Rest assured you are not alone. This is very common and can be resolved
However some kids that have being in school for a year or maybe longer can suddenly take a dislike to school and refuse to go and as these youngsters are a good bit bigger than the junior kiddies it can become quite the battle.
Questions you need to ask.
Why? If your child isn’t willing to open up, talk to the teacher and ask is there anything he/she has noticed during school that has caused your child to avoid school. Are there problems with any classmates? Bullying? Or is it just a case that your child is flexing his independence muscles and has decided school isn’t for them? These are all things you and his teacher will figure out together while talking to your child of course.
Is it just a case of separation anxiety? And in most cases certainly with the new students it is, however with older students who have grown accustomed to school there has to be a logical reason behind their behaviour.
Is your child looking for attention and are the tantrums his way of telling you that they are there? Are you taking days off once they act up and staying home? Or are you forcing them to attend without question? Some kids will thrive on their mum staying home and will keep acting up as it means they are getting what they want.
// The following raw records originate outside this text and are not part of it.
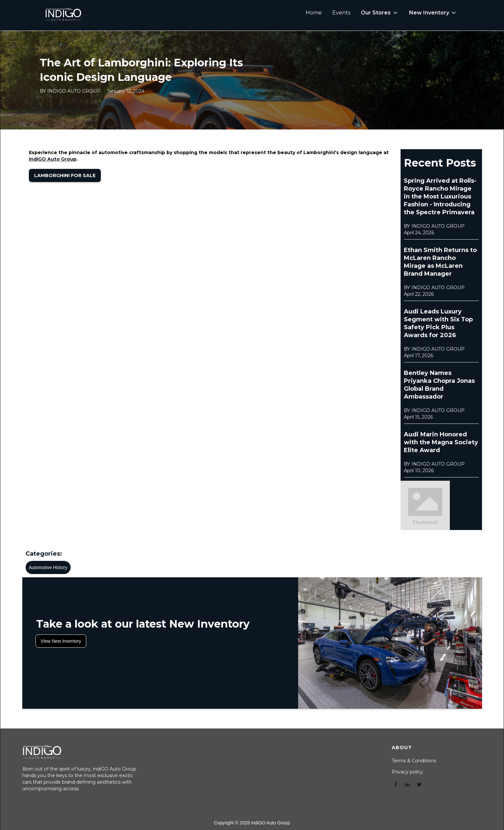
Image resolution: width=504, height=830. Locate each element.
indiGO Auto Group (53, 159)
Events (341, 12)
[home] (63, 13)
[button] (380, 13)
If parents insist on them going it sends a message that there is no choice in school. Aa a parent you might find you need to take the hard line in this area and not let yourself be emotionally manipulated or the situation may get worse.
What way does your child travel to school? Do they take the bus? Is that why they don’t want to go to school as the bus is their travel route and they don’t like being on it? If that is the issue you can look at other ways to get your child to school, maybe car pool or ask a friend to help.
Getting them back to school. Work with the school to get your child back into the routine and communicate closely with them to keep on top of any issues that may arise. You may have to walk your child into school each day and wait until the teacher arrives and slowly build up to leaving them from the car park. It may take weeks to finally have peace of mind that your child is settled into school but time will pass quickly and kids are resilient and will bounce back.
It is absolutely heart-breaking to force your child into school while they scream and cry however you are doing them no favours by keeping them off and hoping a day at home will solve the problem. It won’t ,and in actual fact it could even worsen the situation.